As discussed at our April A.M. Pension webinar, the Nova Scotia Court of Appeal recently released its decision in Canadian Elevator Industry Welfare Trust Fund v. Skinner. In that decision, the Court of Appeal overturned the earlier decision of a Human Rights Board of Inquiry (the “Board”), in which the Board found that the benefit plan administrator’s decision to deny coverage for a plan member’s medical marijuana was discrimination on the basis of disability in violation of the Human Right Act (Nova Scotia)(the “Act”). In this blog post, we review this decision and its potential implications as part of the broader discussion surrounding medical marijuana and benefit plan coverage.
Mr. Skinner was an elevator mechanic who was injured while working. As a result of his accident, he developed both a physical and mental disability. For almost two years after his accident, Mr. Skinner was treated with narcotic and non-narcotic pain medication, as well as anti-depressants. After the more conventional drugs he had been taking proved ineffective, he began taking medical marijuana.

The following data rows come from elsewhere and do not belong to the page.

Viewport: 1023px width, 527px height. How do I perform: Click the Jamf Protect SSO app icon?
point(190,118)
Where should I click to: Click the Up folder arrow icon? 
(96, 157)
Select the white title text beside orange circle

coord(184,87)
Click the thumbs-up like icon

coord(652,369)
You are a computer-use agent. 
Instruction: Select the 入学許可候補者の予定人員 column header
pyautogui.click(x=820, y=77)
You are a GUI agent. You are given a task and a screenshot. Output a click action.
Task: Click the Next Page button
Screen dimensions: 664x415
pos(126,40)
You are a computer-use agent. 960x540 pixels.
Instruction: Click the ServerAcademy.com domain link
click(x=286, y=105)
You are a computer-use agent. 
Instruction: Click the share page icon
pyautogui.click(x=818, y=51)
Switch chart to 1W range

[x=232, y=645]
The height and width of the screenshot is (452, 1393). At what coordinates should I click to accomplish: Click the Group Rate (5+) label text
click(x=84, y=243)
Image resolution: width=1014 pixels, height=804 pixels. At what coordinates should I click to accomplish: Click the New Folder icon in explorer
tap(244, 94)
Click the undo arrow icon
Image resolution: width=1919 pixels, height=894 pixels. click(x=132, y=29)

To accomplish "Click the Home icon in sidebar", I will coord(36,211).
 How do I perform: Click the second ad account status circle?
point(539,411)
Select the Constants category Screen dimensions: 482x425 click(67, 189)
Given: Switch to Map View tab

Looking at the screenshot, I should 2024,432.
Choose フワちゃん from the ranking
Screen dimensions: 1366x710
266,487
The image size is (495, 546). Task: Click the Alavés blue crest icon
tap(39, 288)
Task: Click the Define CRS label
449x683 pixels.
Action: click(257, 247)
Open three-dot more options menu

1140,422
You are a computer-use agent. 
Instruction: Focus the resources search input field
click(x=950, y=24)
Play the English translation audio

Mr. Skinner sought reimbursement for the costs of his medical marijuana under his health and welfare plan, which was administered by a Board of Trustees (the “Trustees”), but his request for reimbursement under the plan was denied. He subsequently filed a claim under the Act alleging that the Trustees had discriminated against him on the grounds of physical and mental disability by refusing coverage for his medical marijuana. The Board agreed.
Court of Appeal Decision
In a decision released in April, the Nova Scotia Court of Appeal overturned the Board’s decision. It found that the Board had applied the wrong test for discrimination. Specifically, the Court found that the Board had erred in finding that non-coverage of medical marijuana discriminated against Mr. Skinner “based on” his disability. According to the Court:
- The plan did not cover medical marijuana because it was not approved by Health Canada.
- All such plans necessarily have limited benefits for those with a disability.
- It could not be automatically discriminatory for the Trustees to impose reasonable limits on reimbursable benefits.
- Skinner has access to all of the medications available to any other eligible plan member.
- Skinner experienced an adverse impact because those medications were not effective for him personally, not because he fell within a protected group under the Act.
In confirming the Trustees’ decision, the Court also noted that to rule otherwise would mean that every under-inclusive benefit plan is prima face discriminatory, requiring human rights boards to become “arbiters of private benefit plans.”
According to Health Canada, at the end of 2017, there were approximately 270,000 registered medical marijuana users in Canada. A number of Canadian insurance companies have also recently added medical marijuana as an option under group benefit plans. Employers who sponsor group benefit plans in Canada are, as a result, increasingly faced with claims for coverage of medical marijuana.
Although the Skinner decision confirms the discretion of benefit plans to set limits on plan coverage, in light of the potentially significant cost of medical marijuana and the increasing demand, it will almost certainly not be the last case to come before the courts on the issue. In turn, benefit plan sponsors who do not currently provide coverage for medical marijuana may face increasing demand to do so.